:: Aim of the exercise ::
Every entry must be repeated exactly in the answer.
::::
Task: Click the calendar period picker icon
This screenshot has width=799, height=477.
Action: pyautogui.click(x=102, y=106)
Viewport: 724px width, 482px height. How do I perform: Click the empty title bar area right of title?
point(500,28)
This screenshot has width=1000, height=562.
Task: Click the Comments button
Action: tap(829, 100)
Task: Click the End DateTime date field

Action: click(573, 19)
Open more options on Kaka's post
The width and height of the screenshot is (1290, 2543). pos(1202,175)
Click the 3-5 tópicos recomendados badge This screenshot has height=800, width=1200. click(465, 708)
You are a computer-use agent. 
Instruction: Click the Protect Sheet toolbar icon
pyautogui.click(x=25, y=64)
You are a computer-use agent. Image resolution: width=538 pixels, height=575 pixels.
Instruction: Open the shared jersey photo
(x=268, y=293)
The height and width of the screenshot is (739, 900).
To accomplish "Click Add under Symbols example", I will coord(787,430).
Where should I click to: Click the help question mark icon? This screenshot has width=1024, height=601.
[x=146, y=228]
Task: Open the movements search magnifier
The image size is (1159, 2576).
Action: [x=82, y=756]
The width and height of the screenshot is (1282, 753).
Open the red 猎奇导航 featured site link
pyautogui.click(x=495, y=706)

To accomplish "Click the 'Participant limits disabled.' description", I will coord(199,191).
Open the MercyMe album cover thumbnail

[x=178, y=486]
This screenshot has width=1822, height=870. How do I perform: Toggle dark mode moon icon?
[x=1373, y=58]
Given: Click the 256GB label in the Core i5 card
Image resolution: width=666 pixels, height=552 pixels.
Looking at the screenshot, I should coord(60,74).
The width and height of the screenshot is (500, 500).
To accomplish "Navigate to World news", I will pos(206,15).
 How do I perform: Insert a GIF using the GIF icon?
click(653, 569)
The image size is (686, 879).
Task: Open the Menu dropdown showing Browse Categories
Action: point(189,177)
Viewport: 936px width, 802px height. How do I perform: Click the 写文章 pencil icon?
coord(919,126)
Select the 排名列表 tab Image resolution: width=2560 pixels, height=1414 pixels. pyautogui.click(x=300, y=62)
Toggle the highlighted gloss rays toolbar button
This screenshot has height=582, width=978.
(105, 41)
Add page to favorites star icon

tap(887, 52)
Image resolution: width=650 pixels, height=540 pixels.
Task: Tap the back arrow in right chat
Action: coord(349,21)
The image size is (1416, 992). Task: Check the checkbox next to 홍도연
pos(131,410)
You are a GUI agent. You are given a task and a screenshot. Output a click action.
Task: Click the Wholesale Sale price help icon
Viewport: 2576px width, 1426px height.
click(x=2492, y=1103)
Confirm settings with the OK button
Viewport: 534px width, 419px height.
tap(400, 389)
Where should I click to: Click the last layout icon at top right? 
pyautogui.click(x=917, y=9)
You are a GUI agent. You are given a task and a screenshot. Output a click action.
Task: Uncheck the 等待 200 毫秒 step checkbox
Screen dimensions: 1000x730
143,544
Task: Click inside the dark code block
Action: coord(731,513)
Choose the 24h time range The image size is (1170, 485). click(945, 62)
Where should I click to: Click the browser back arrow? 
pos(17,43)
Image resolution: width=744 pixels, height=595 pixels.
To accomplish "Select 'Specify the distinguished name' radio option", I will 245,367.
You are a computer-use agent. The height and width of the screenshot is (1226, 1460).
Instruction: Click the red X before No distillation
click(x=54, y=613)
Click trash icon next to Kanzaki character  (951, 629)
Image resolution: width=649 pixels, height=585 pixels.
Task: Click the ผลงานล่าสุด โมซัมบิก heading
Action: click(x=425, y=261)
::::
:: Output for this task ::
Task: Click the calendar period picker icon
This screenshot has width=799, height=477.
Action: pyautogui.click(x=102, y=106)
Viewport: 724px width, 482px height. How do I perform: Click the empty title bar area right of title?
point(500,28)
This screenshot has width=1000, height=562.
Task: Click the Comments button
Action: tap(829, 100)
Task: Click the End DateTime date field

Action: click(573, 19)
Open more options on Kaka's post
The width and height of the screenshot is (1290, 2543). pos(1202,175)
Click the 3-5 tópicos recomendados badge This screenshot has height=800, width=1200. click(465, 708)
You are a computer-use agent. 
Instruction: Click the Protect Sheet toolbar icon
pyautogui.click(x=25, y=64)
You are a computer-use agent. Image resolution: width=538 pixels, height=575 pixels.
Instruction: Open the shared jersey photo
(x=268, y=293)
The height and width of the screenshot is (739, 900).
To accomplish "Click Add under Symbols example", I will coord(787,430).
Where should I click to: Click the help question mark icon? This screenshot has width=1024, height=601.
[x=146, y=228]
Task: Open the movements search magnifier
The image size is (1159, 2576).
Action: [x=82, y=756]
The width and height of the screenshot is (1282, 753).
Open the red 猎奇导航 featured site link
pyautogui.click(x=495, y=706)

To accomplish "Click the 'Participant limits disabled.' description", I will coord(199,191).
Open the MercyMe album cover thumbnail

[x=178, y=486]
This screenshot has width=1822, height=870. How do I perform: Toggle dark mode moon icon?
[x=1373, y=58]
Given: Click the 256GB label in the Core i5 card
Image resolution: width=666 pixels, height=552 pixels.
Looking at the screenshot, I should coord(60,74).
The width and height of the screenshot is (500, 500).
To accomplish "Navigate to World news", I will pos(206,15).
 How do I perform: Insert a GIF using the GIF icon?
click(653, 569)
The image size is (686, 879).
Task: Open the Menu dropdown showing Browse Categories
Action: point(189,177)
Viewport: 936px width, 802px height. How do I perform: Click the 写文章 pencil icon?
coord(919,126)
Select the 排名列表 tab Image resolution: width=2560 pixels, height=1414 pixels. pyautogui.click(x=300, y=62)
Toggle the highlighted gloss rays toolbar button
This screenshot has height=582, width=978.
(105, 41)
Add page to favorites star icon

tap(887, 52)
Image resolution: width=650 pixels, height=540 pixels.
Task: Tap the back arrow in right chat
Action: coord(349,21)
The image size is (1416, 992). Task: Check the checkbox next to 홍도연
pos(131,410)
You are a GUI agent. You are given a task and a screenshot. Output a click action.
Task: Click the Wholesale Sale price help icon
Viewport: 2576px width, 1426px height.
click(x=2492, y=1103)
Confirm settings with the OK button
Viewport: 534px width, 419px height.
tap(400, 389)
Where should I click to: Click the last layout icon at top right? 
pyautogui.click(x=917, y=9)
You are a GUI agent. You are given a task and a screenshot. Output a click action.
Task: Uncheck the 等待 200 毫秒 step checkbox
Screen dimensions: 1000x730
143,544
Task: Click inside the dark code block
Action: coord(731,513)
Choose the 24h time range The image size is (1170, 485). click(945, 62)
Where should I click to: Click the browser back arrow? 
pos(17,43)
Image resolution: width=744 pixels, height=595 pixels.
To accomplish "Select 'Specify the distinguished name' radio option", I will 245,367.
You are a computer-use agent. The height and width of the screenshot is (1226, 1460).
Instruction: Click the red X before No distillation
click(x=54, y=613)
Click trash icon next to Kanzaki character  (951, 629)
Image resolution: width=649 pixels, height=585 pixels.
Task: Click the ผลงานล่าสุด โมซัมบิก heading
Action: click(x=425, y=261)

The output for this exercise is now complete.